That is because if Detriot had won game 6 then X Factor would not of aired last night.


----------



## cypherx (Aug 27, 2010)

Right, but then they should of updated the guide.


----------



## Stewart Vernon (Jan 7, 2005)

Yep.. I don't watch this show... but X-Factor users were screwed last night with the surprise airing of a new episode.


----------



## cypherx (Aug 27, 2010)

Stewart Vernon said:


> Yep.. I don't watch this show... but X-Factor users were screwed last night with the surprise airing of a new episode.


Wife heard about it on Facebook and I saw a small ad during the Dallas game. If it wasn't for that we never would of known.


----------



## DawgLink (Nov 5, 2006)

I am astonished that I can't find a way to watch this show somewhere on my TV since my DVR thought baseball was on Fox last night.

I want to watch it and can't. Amazing. Hulu, etc...nothing


----------



## Stewart Vernon (Jan 7, 2005)

I just realized I said "X-Factor users"... instead of viewers. I wonder where my brain was!


----------



## phrelin (Jan 18, 2007)

Stewart Vernon said:


> I just realized I said "X-Factor users"... instead of viewers. I wonder where my brain was!


Hmmmm. A subconscious awareness of addictive behavior?


----------



## Maruuk (Dec 5, 2007)

Too bad the judges' "homes" are fake, they've adopted virtual lip-syncing and Simon's "mistake" was completely fake to inject drama into the show. Outside of that, the talent is head and shoulders above AI.


----------



## DawgLink (Nov 5, 2006)

Maruuk said:


> Too bad the judges' "homes" are fake, they've adopted virtual lip-syncing and Simon's "mistake" was completely fake to inject drama into the show. Outside of that, the talent is head and shoulders above AI.


Agreed. I have no issue with the show inserting some voice help with the singers but at times it was downright embarrassing. I couldn't believe the fakeness of some of the singing.

I think my fiancee laughed when Simon made the "mistake" as just about anyone could see how scripted it was


----------



## Maruuk (Dec 5, 2007)

The Brit version of X Factor got forced to admit all their "homes" were fake. Their explanation was basically, "Sure these are all just fantasy houses with perfect views/backdrops we leased for the show. But we call them the judges' "houses", not "homes" so it's not misleading in any way." Right.

The vocals are highly juiced. Some leads are lip-sync, as in the dance sequences in the groups. No way a lead could sing that perfect and dance around at the same time. Physically impossible. While other solo performances are real, but also highly post-processed, possibly including Autotuned.

The backing vocals are truly ridiculous. A major Phil Spector Wall of Sound deal. You see about 4 backup singers in the group, yet they enhance that with some huge studio session singer backing group to make it monstrous and of course, perfect. 

Then at the end their disclaimer says, "Certain portions of the show not affecting outcomes have been edited." Ya think? They need to add: "...and scripted."


----------



## ffemtreed (Jan 30, 2008)

I deleted all my season passes for this show after the judges houses debacles. 

It really annoyed me with the people they sent though, how can they put those boring brewer boys through yet, send home the one of the best groups (4shore) and then to top it all off put that little wanna be rapper through. I deleted it after Simon sent that girl home, I didn't even finish watching to see the mistake, that was bunch of false drama. 

I really dislike the 2 hour episodes as well, they are a chore to watch a couple of them a week when you work a lot of hours and have to get up early.


----------



## Maruuk (Dec 5, 2007)

All of these singing shows are fake and manipulated. With X Factor, Simon has just decided to drop all pretension and turn it into a totally scripted soap opera freak show. Absurdly fake "show" houses, fake singing, huge backing tracks with scads of big professional backing choruses, tons of reverb and processing on all the voices, and now...fake judging.

It's really just a fictional TV series about a bunch of people involved in a TV singing contest. They should really call it "Glee Factor".


----------

§ Prompt A: According to the forum thread, why does ffemtreed dislike the two-hour episodes? Respond in one to three sentences.
The text and the records have no connection to each other.

§ Target pointing data:
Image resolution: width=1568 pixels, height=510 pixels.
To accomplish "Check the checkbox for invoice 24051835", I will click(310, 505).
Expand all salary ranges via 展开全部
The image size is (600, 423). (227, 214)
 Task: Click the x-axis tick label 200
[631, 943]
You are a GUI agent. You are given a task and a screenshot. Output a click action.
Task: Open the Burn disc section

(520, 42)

==

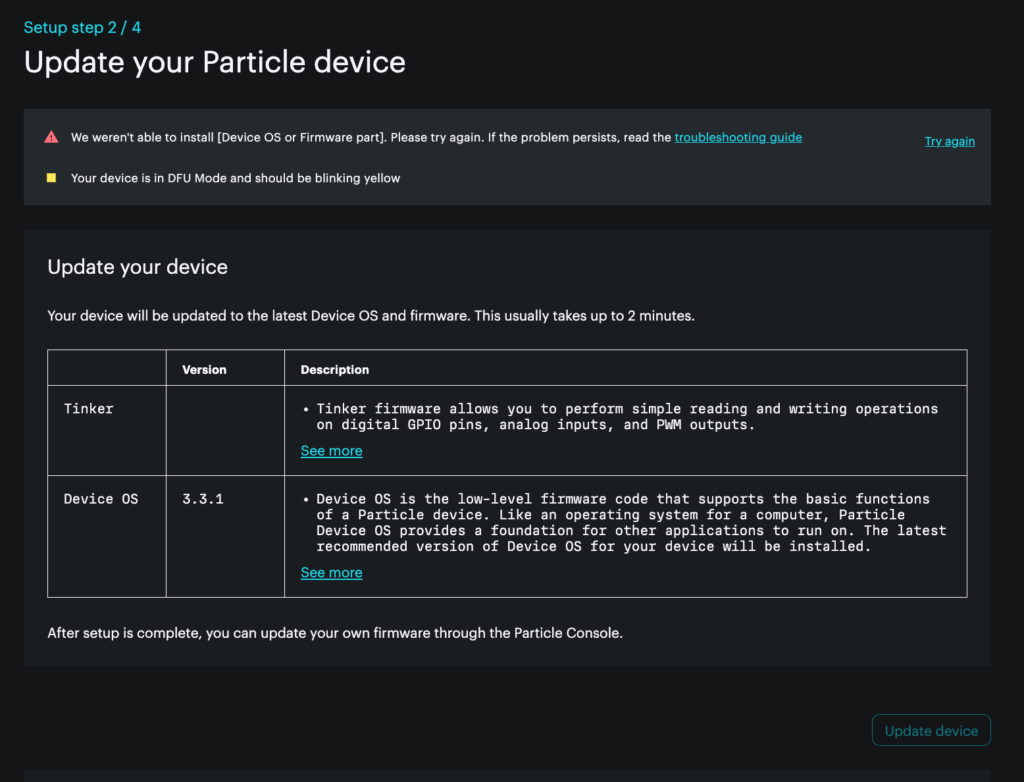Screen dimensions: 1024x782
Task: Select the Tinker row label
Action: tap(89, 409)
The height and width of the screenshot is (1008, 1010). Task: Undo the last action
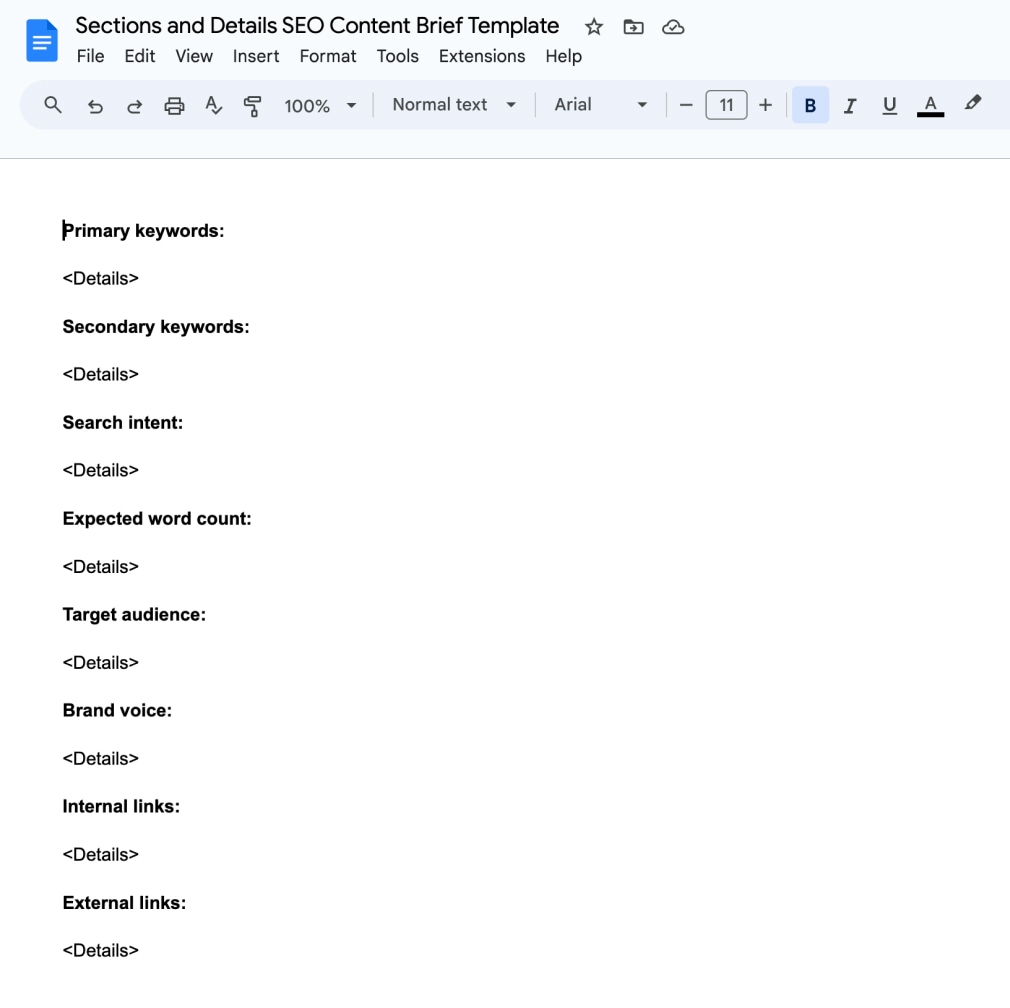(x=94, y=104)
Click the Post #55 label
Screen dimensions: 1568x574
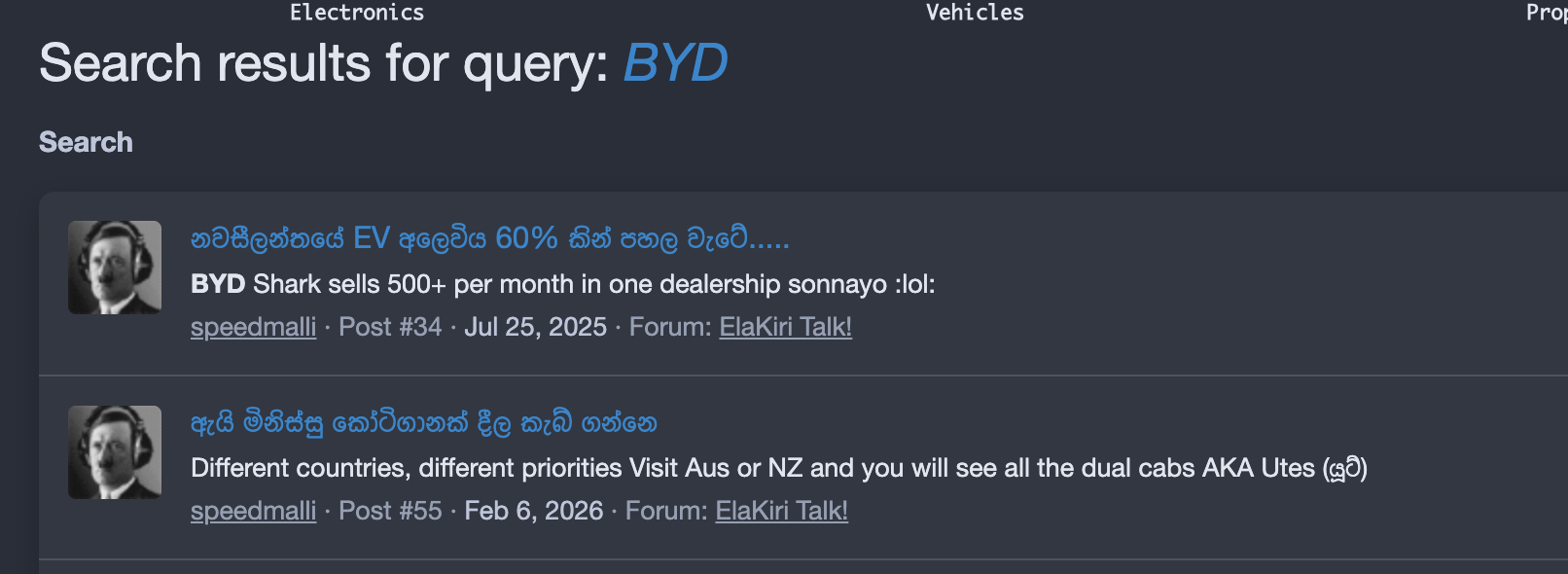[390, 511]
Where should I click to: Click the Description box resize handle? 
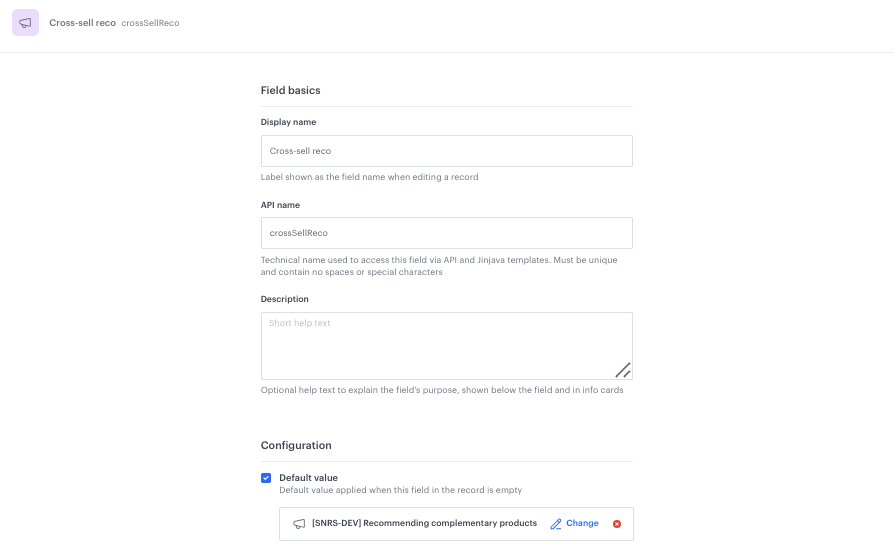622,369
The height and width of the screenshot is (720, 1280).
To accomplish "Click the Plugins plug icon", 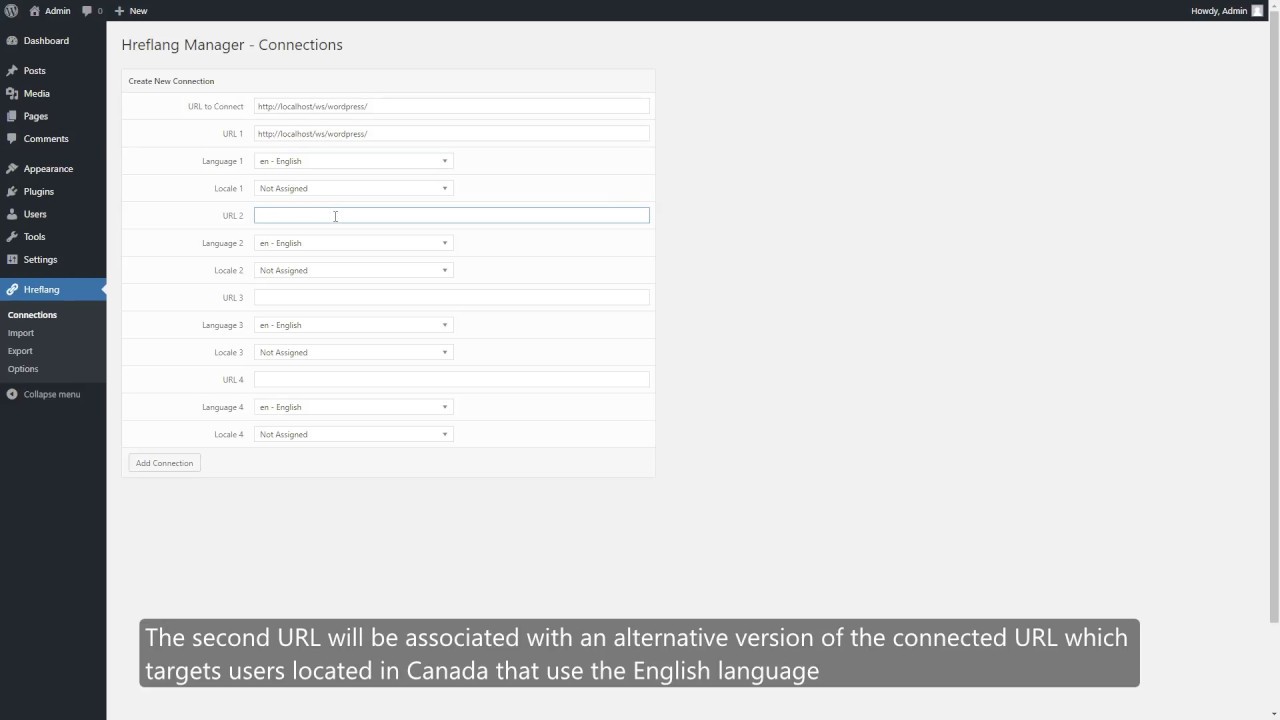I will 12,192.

§ Prompt B: Show every line of the records that contains the string "width", treating uppercase and lowercase as distinct.

§ Complete response A: Watching a couple of them a week is a chore for someone who works a lot of hours and has to get up early.

§ Complete response B:
Image resolution: width=1568 pixels, height=510 pixels.
The height and width of the screenshot is (1008, 1010). Task: Undo the last action
The height and width of the screenshot is (720, 1280).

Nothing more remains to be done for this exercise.